● Record set
--- begin ---
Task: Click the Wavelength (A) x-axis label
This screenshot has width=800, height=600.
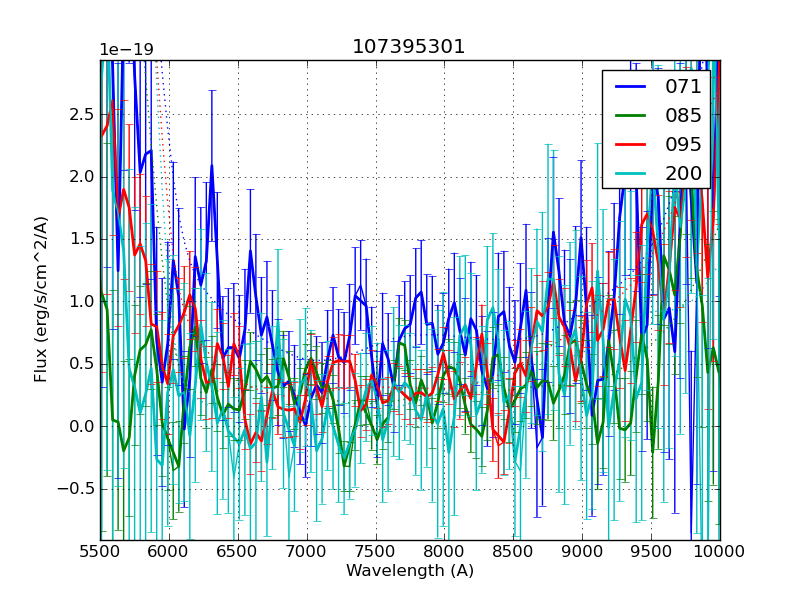Action: [x=410, y=571]
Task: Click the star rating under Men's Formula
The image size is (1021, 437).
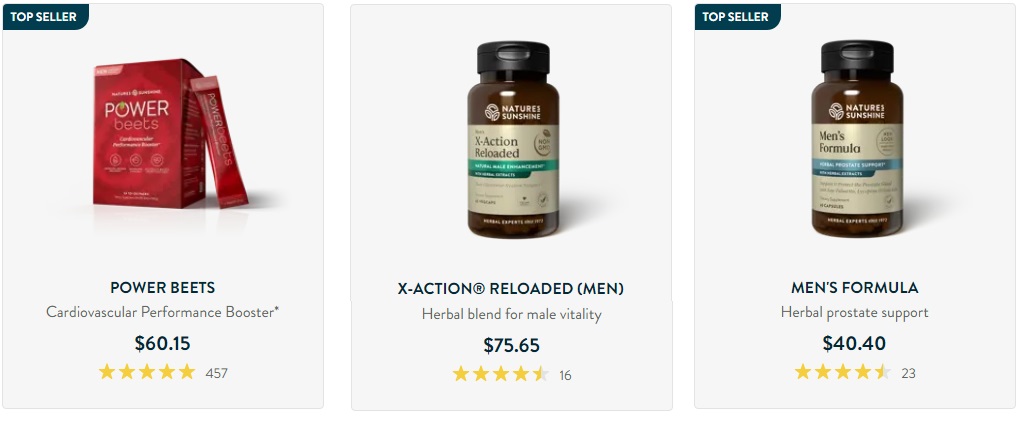Action: pyautogui.click(x=843, y=372)
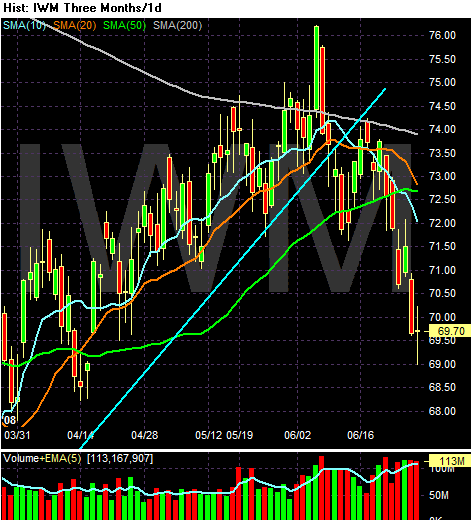
Task: Click the SMA(50) legend label
Action: point(124,26)
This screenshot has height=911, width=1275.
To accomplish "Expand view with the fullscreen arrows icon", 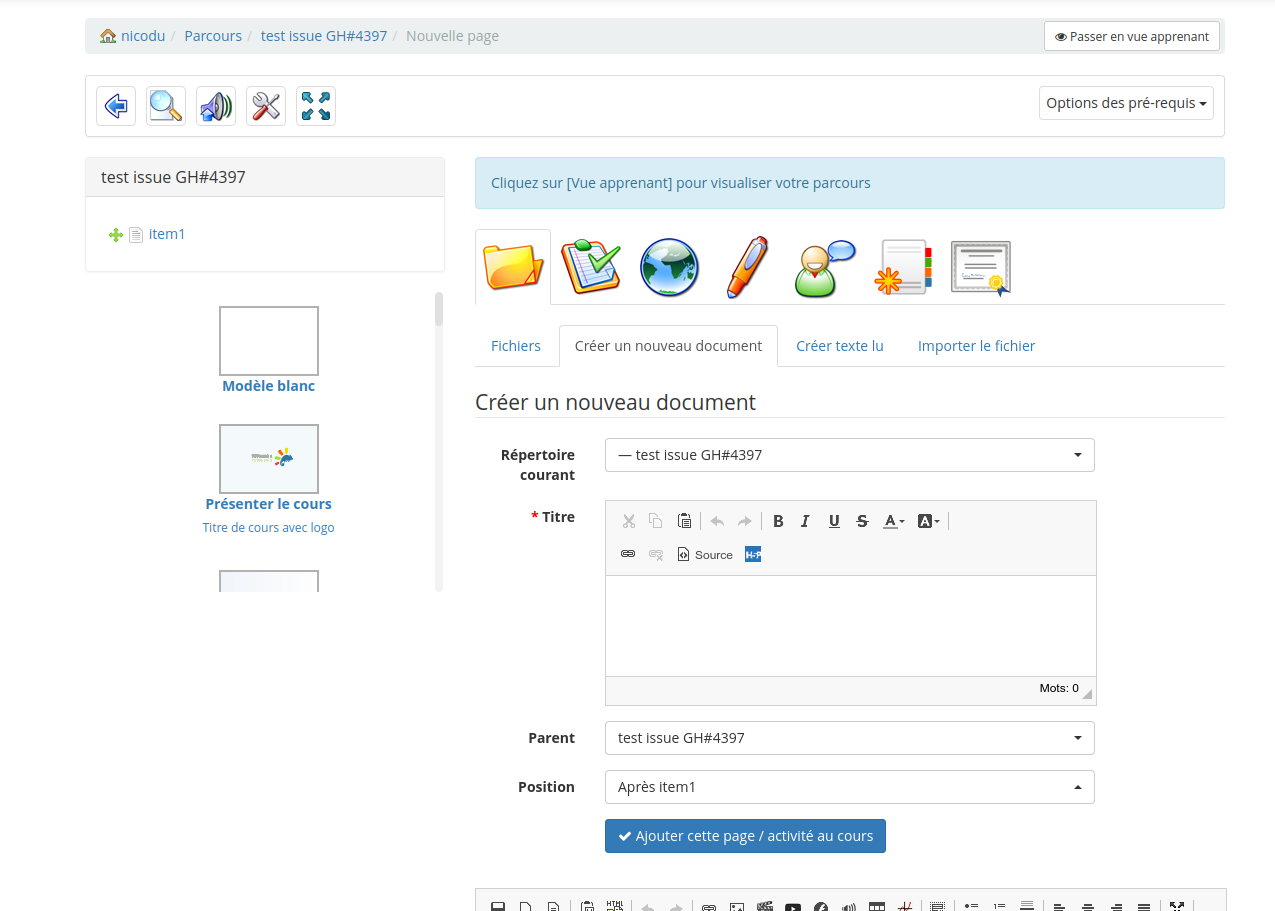I will [x=315, y=105].
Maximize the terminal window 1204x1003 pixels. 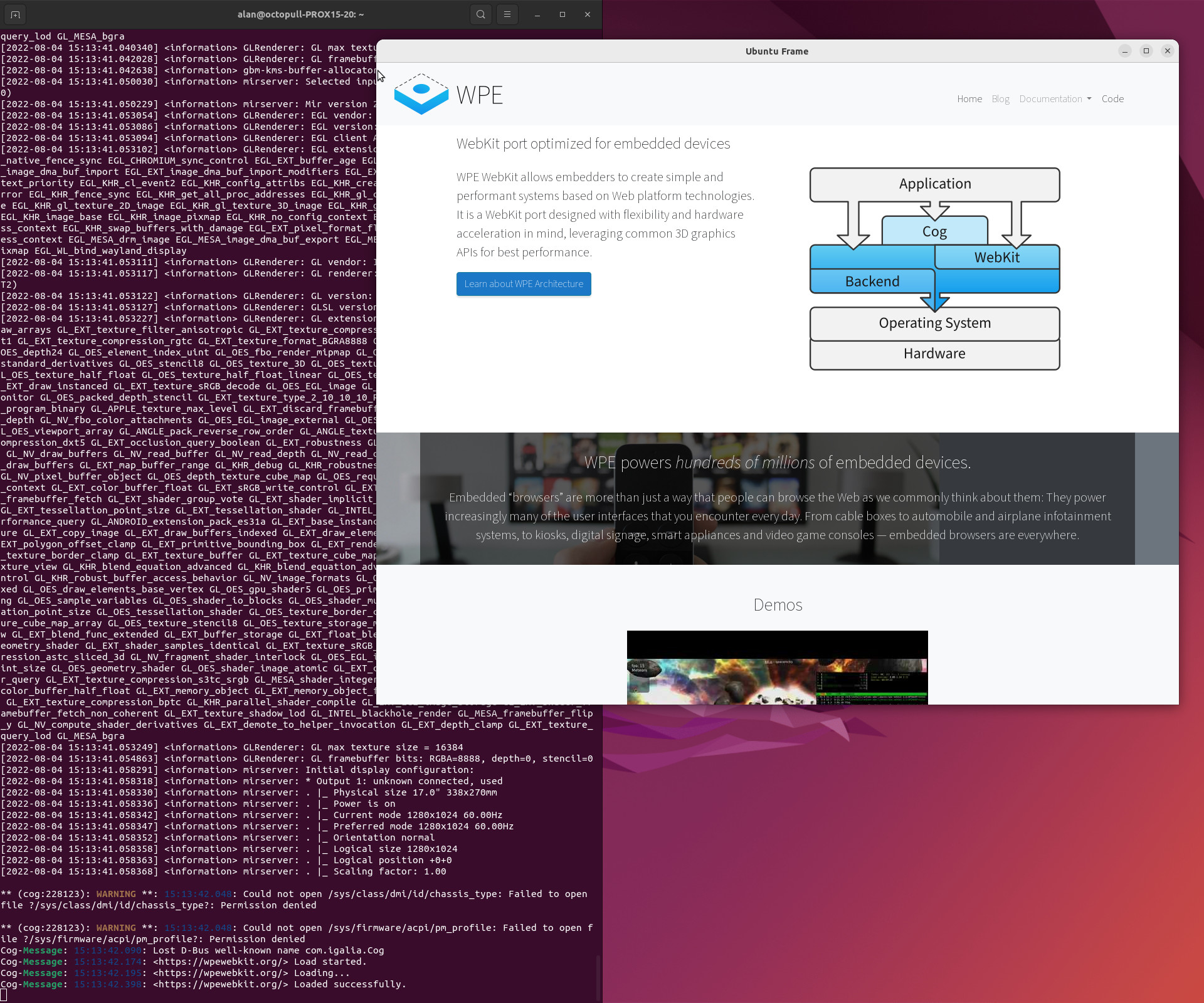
--- end ---
● Problem
Which lines in the items above contain the word "width", with case counting? Report each such line in full.

● Result of the task
This screenshot has width=800, height=600.
This screenshot has height=911, width=1275.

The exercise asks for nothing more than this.